Avoidance coping, as psychologists call it, refers to dealing with your problems by, essentially, not dealing with them at all. For many people who have unsettling emotions or difficult memories, not calling them to mind may seem like a seductive solution.
But in fact, avoiding issues — rather than dealing with them and accepting how they make us feel — creates stress and anxiety, in addition to ravaging self-confidence, according to psychologists.
If you feel like you use avoidance tactics to cope with your issues, try discussing them out loud instead. Don't overdo it and get caught in a vicious cycle, but having others around to check your reality can help to get out of your own head.
Be Kinder to Yourself
The cornerstones of self-care are self-acceptance and self-love. This seems obvious at face value but is often overlooked in day-to-day life.
We often engage in a paradox where we like the version of ourselves we have in our own heads while we simultaneously beat ourselves up when we can't measure up to that constructed ideal.
And while a lot of people think this way, it's not hard to realize how counterproductive this thinking is to bettering yourself and cultivating self-confidence, if you take a step back.

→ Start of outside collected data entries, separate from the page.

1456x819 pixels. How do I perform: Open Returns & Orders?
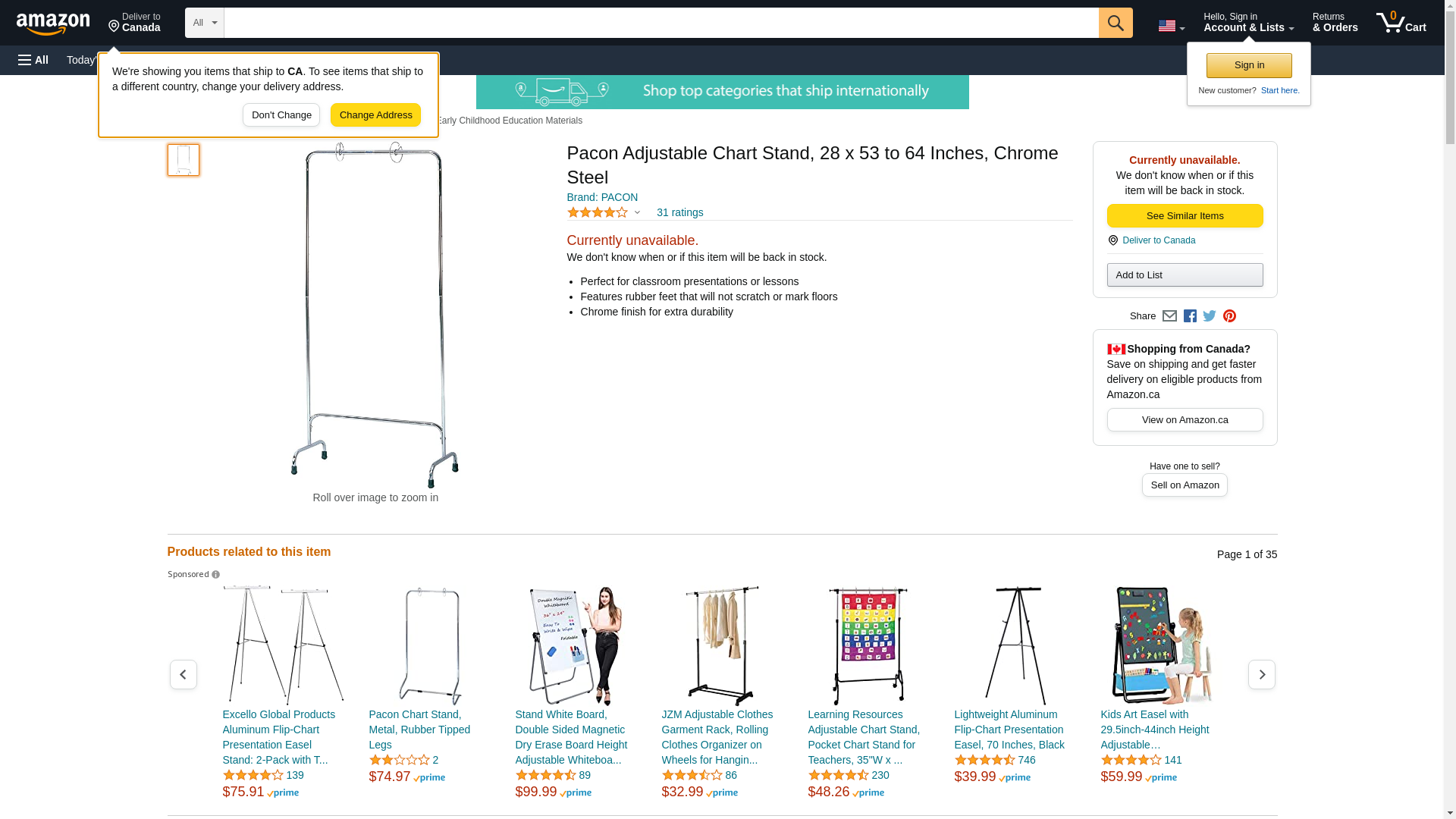[1335, 23]

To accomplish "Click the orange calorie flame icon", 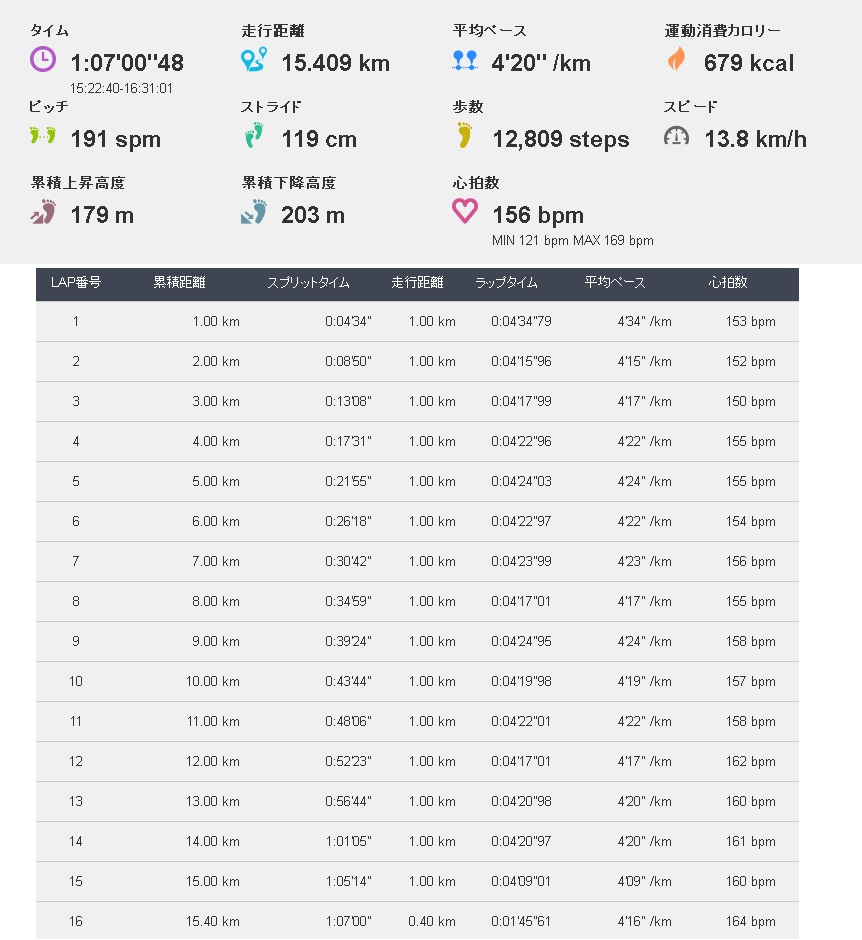I will coord(676,59).
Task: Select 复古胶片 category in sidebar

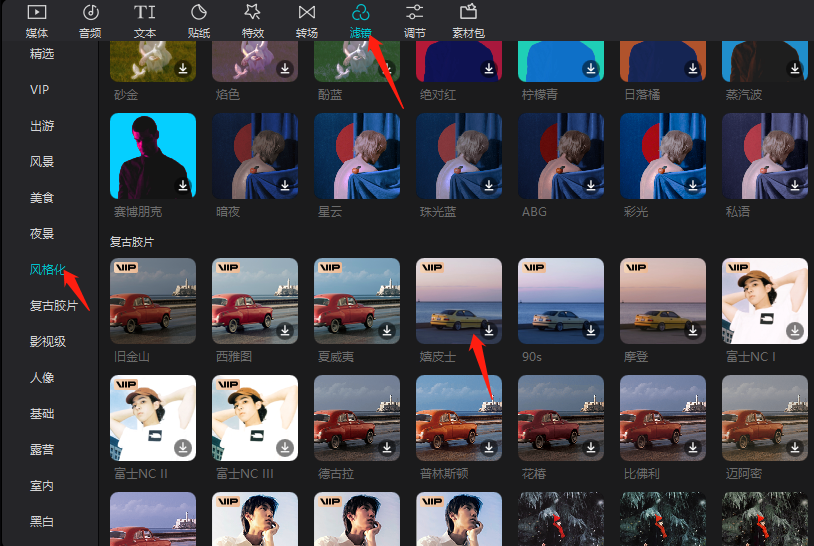Action: [54, 305]
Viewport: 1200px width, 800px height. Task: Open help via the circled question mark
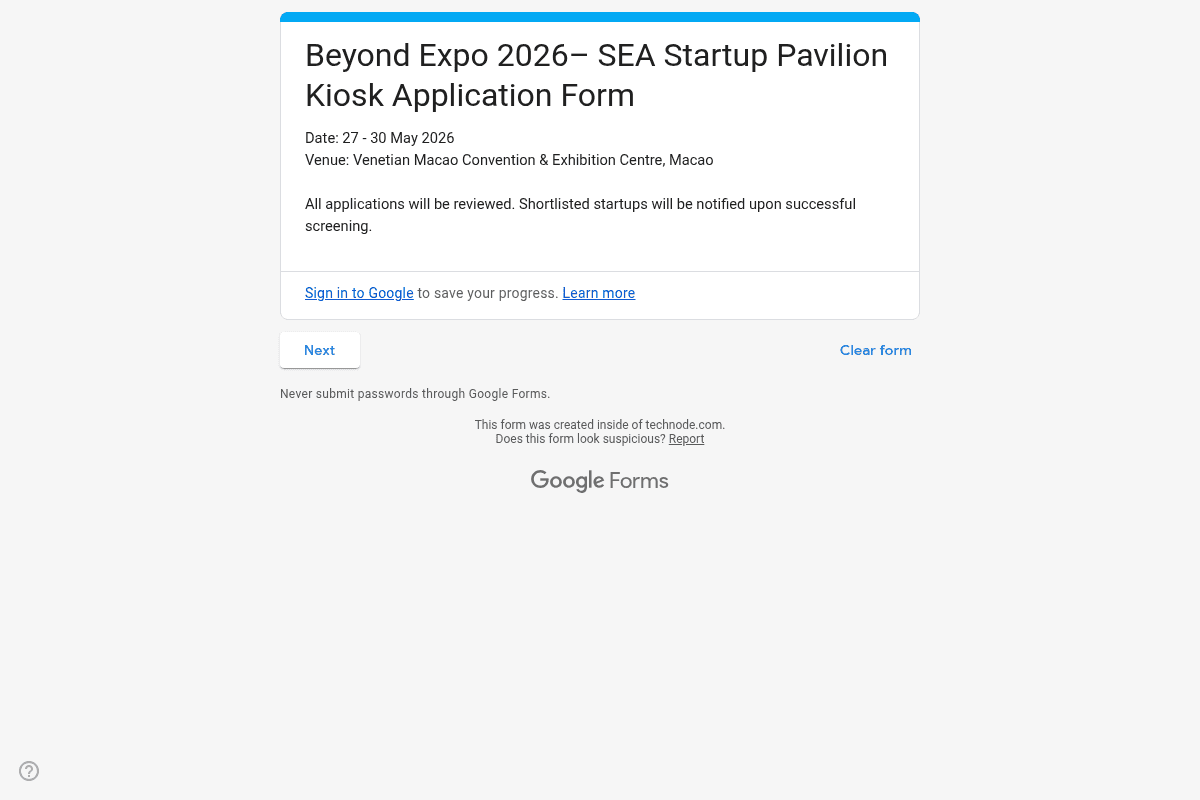click(x=28, y=771)
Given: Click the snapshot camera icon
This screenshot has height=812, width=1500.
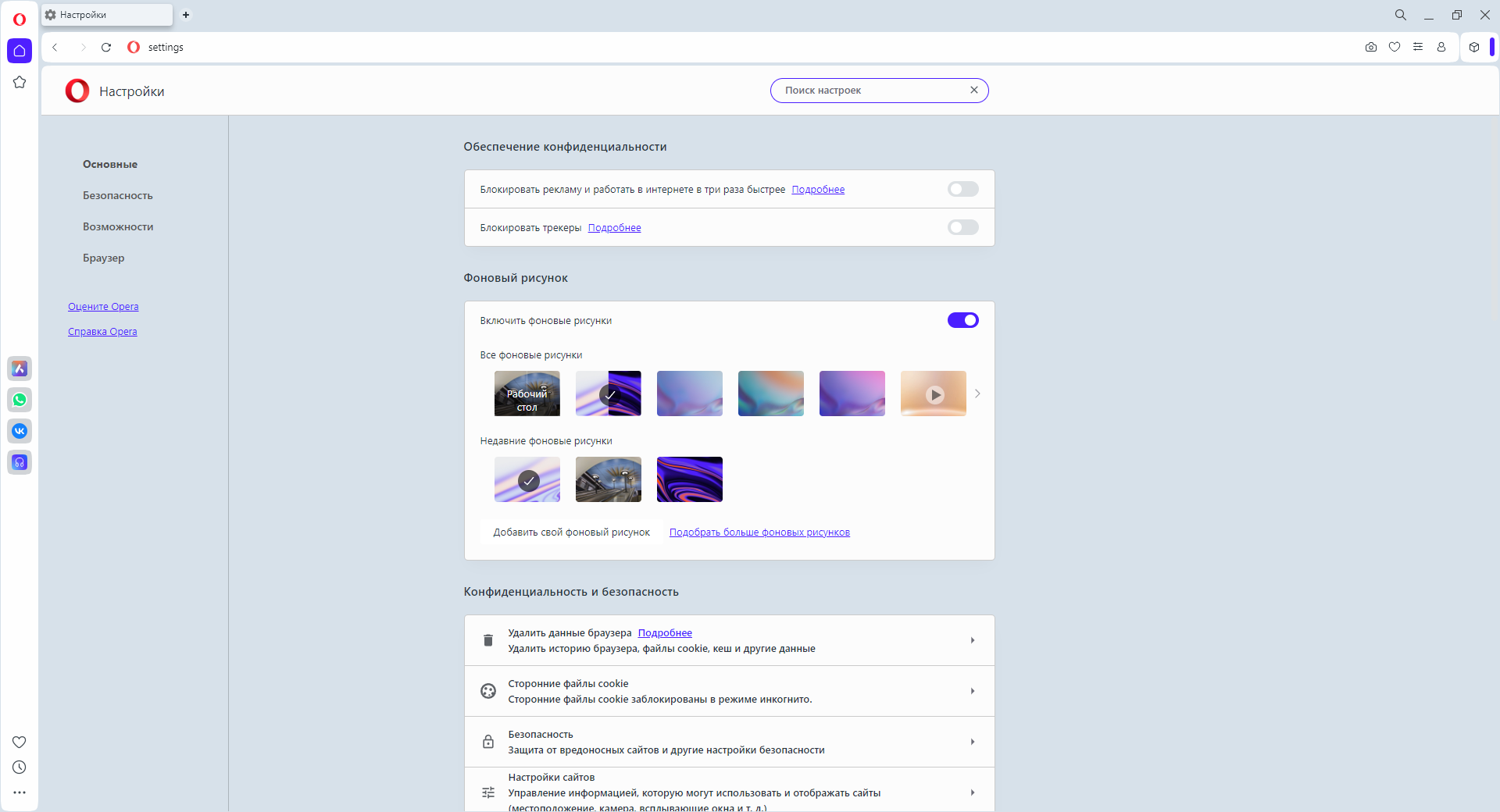Looking at the screenshot, I should click(x=1371, y=47).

Instead, show yourself the patience you give others, and cut yourself the same amount of slack. If you can change the fixed idea you have of yourself and believe you're a constantly changing work in progress, you'll start to grow and learn from your mistakes rather than torturing yourself by viewing every error you make as a sign of failure and weakness.
Learn to Say "No"
Many of us feel compelled to accept every invitation and spread ourselves thin by juggling a million tasks because it seems easier than turning someone down.
But according to psychologists, setting boundaries by saying no from time to time is the best way to keep healthy relationships with ourselves and others. For one, it'll keep you from feeling overly burned out, stressed and overwhelmed. And saying no will also ultimately help improve your quality of life once you can spend time on yourself rather than worrying about how to get out of your latest commitment.

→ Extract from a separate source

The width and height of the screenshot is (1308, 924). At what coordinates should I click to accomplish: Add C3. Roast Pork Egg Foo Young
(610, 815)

Interestingly, the inability to say no is often tied to low self-confidence and self-esteem. We might have been conditioned to become people-pleasers to the point where we imagine we're useless if we're not being helpful, or that our self-worth depends on how much we do for others.
The first step to taking back control of our lives and our time is to recognize the cycles we're in and to keep our responses simple. Remember, you never have to ask for permission to say no, and remind yourself that you're turning down a request, not a person.
Try Out New Coping Strategies
Several of us have our go-to coping mechanisms, the little pick-me-ups that work their magic when seemingly nothing else can. But when people don't realize the long-term effect of dependence on unhealthy strategies, their physical and mental health can suffer.
Drinking to deal with social anxiety is a common coping mechanism that can snowball out of control if it goes unchecked. Negative self-talk and oversleeping also fall into this category of instantaneous feel-goods that work against you in the long run.
So next time you're tempted to take a "day in" because you're feeling blue, reconsider your approach. Sure, it feels exhausting to be in the world when you're feeling depressed, but isolation will only further the depression.
A good rule when you're feeling down is to do whatever your depression is telling you not to do. Calling friends, picking up groceries, or taking the dog for a long walk will help you feel less sad and worthless.
This and our other tiny tips won't take much time out of your day, and your mental health will thank you for the adjustments you've made later.